Have you ever wondered whether one good day tends to follow another? I have, and I’ve done a little research.
I’m sure many times you’ve looked at a chart, or seen a list of the day’s top stock winners, and wondered “what if I bought this tomorrow? Would it go up, or would it go down?”
There are of course two opposing logical predictions you could make when you see a nice juicy green bar on today’s chart:
1. “Buyers are excited about this stock. It must be a good one, so it’ll keep going up tomorrow as well. I should buy at the opening bell.” This is a momentum strategy.
2. “Short-sellers will see this as an opportunity when the stock declines back toward its original level. And those who already own it will want to take profits while they can. So I should avoid going long in this stock, as it will likely snap back tomorrow.” This is a mean-reversion strategy.
Neither is wrong. Either one of these can happen, depending on many circumstances. But what’s the probability of one good day leading to another?
Let’s get our hands dirty with some data. But first, some parameters:
• I looked at all the stocks currently in the Russell 3000 index, from Jan 1, 2012 through May 18, 2015. The closing price at the time must have been greater than $2, and the 10-day average volume was greater than 50,000 shares/day. This gave me lots of data but avoided really illiquid stocks.

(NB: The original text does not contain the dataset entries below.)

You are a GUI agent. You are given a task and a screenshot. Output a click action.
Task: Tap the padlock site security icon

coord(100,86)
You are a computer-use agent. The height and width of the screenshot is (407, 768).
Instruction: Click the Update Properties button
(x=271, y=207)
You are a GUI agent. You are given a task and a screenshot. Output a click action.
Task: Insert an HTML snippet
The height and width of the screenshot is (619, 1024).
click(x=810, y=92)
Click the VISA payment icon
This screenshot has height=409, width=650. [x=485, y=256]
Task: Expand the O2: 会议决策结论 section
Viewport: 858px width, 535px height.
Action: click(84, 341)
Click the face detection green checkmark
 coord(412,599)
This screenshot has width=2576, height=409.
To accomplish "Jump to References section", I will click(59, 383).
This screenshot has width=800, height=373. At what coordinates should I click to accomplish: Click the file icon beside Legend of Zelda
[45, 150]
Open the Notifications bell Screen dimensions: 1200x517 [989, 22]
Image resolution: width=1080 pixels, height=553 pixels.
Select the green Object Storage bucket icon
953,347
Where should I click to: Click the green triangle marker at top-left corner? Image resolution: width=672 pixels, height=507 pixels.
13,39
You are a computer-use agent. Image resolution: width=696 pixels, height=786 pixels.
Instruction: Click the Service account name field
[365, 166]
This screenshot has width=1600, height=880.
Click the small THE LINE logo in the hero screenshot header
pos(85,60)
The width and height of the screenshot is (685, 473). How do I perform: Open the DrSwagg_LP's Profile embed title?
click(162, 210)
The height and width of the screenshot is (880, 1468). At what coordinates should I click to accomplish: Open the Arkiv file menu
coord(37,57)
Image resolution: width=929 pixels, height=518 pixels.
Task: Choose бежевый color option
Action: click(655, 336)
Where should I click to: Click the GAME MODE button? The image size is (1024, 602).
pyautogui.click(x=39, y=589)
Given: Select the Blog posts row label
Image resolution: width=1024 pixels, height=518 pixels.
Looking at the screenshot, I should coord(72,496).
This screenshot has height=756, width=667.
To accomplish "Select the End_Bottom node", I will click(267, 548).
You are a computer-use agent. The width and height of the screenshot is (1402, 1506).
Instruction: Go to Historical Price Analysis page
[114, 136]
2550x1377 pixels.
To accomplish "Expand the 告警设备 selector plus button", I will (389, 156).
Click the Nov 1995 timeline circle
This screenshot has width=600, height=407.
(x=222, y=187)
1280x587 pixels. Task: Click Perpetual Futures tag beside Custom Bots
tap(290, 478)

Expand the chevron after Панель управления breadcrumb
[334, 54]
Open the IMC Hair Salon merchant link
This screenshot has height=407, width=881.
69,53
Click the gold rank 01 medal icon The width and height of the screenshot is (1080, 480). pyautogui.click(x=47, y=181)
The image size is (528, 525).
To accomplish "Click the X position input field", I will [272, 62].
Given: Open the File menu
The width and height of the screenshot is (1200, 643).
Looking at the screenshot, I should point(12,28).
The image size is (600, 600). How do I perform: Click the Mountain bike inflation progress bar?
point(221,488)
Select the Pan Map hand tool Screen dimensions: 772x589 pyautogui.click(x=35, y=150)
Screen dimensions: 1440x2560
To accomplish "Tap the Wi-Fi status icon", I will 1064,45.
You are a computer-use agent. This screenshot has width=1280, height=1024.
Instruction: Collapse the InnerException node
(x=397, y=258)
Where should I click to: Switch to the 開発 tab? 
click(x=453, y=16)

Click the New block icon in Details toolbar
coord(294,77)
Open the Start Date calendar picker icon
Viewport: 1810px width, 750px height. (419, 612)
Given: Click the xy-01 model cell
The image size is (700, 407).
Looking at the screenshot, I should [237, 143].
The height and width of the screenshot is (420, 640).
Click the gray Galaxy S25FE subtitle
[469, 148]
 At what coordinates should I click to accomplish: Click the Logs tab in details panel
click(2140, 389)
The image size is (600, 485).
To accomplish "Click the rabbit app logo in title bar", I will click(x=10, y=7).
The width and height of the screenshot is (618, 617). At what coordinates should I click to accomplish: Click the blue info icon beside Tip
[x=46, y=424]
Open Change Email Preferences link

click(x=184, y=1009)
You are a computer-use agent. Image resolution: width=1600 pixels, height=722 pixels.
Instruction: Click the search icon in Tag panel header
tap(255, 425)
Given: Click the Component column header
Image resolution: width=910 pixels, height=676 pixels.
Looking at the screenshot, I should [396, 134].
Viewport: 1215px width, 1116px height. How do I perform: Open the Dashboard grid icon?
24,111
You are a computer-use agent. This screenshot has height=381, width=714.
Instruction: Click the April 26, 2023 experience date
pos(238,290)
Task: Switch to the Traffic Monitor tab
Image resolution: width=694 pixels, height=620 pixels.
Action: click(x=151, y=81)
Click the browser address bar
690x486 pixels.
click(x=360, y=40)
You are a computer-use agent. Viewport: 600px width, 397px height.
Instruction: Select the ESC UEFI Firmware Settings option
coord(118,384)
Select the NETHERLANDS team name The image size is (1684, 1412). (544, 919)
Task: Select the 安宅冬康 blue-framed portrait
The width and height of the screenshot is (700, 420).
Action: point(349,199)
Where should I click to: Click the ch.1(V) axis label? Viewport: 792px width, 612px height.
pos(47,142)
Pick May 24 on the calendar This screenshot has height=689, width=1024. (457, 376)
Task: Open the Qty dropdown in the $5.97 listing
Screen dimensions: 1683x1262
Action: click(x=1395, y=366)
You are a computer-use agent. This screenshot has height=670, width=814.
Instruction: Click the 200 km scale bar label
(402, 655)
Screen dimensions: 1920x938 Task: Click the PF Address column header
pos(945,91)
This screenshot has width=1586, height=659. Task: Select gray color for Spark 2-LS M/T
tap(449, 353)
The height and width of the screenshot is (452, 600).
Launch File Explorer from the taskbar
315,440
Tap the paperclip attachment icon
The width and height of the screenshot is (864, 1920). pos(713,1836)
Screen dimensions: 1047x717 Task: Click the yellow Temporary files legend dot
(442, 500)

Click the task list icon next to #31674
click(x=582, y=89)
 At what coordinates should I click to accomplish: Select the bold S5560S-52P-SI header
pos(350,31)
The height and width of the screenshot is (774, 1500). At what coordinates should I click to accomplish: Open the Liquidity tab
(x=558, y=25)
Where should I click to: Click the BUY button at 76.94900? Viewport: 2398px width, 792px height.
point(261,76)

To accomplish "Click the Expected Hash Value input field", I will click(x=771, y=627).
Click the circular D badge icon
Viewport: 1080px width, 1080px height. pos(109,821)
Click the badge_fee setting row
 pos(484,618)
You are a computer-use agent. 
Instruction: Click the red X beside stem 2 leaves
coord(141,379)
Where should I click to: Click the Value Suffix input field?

• I then defined my ‘signal’ day as being any day with a close that was 3% or more above the open. This is not the same as comparing two days’ worth of closing prices. You’re welcome to compare your own data on a close-to-close basis if you’d like!
• For each signal (and there were many thousands of them), I then looked at whether the close of the following day was less than its open. After all, the point is to decide whether we should pile in on the following day. Comparing consecutive closes is problematic from a trading standpoint, as it requires the intraday scanning of many tickers.
So basically, when we get a nice green bar on one day, do we get a nice green bar the following day? Or do we get a down day instead? Also, does the probability get better or worse depending on the size of the ‘signal’ bar? Below I’ve graphed the probability of failure, based on the size of the signal bar.
Well it’s not good news. Taking no other conditions into consideration, you have a greater than 50% chance of having a loser day after a signal day. And the chances of having a down day (open to close) only increases, as the size of your signal bar increases.
But might there be any conditions that would make a stock more likely to ‘go green’ on that second day? So I decided to see if history tends to repeat itself. I then looked at the same data set, but filtered for stocks that had at least one instance of two days in a row where the close was above the open by 3% (within the last 60 bars).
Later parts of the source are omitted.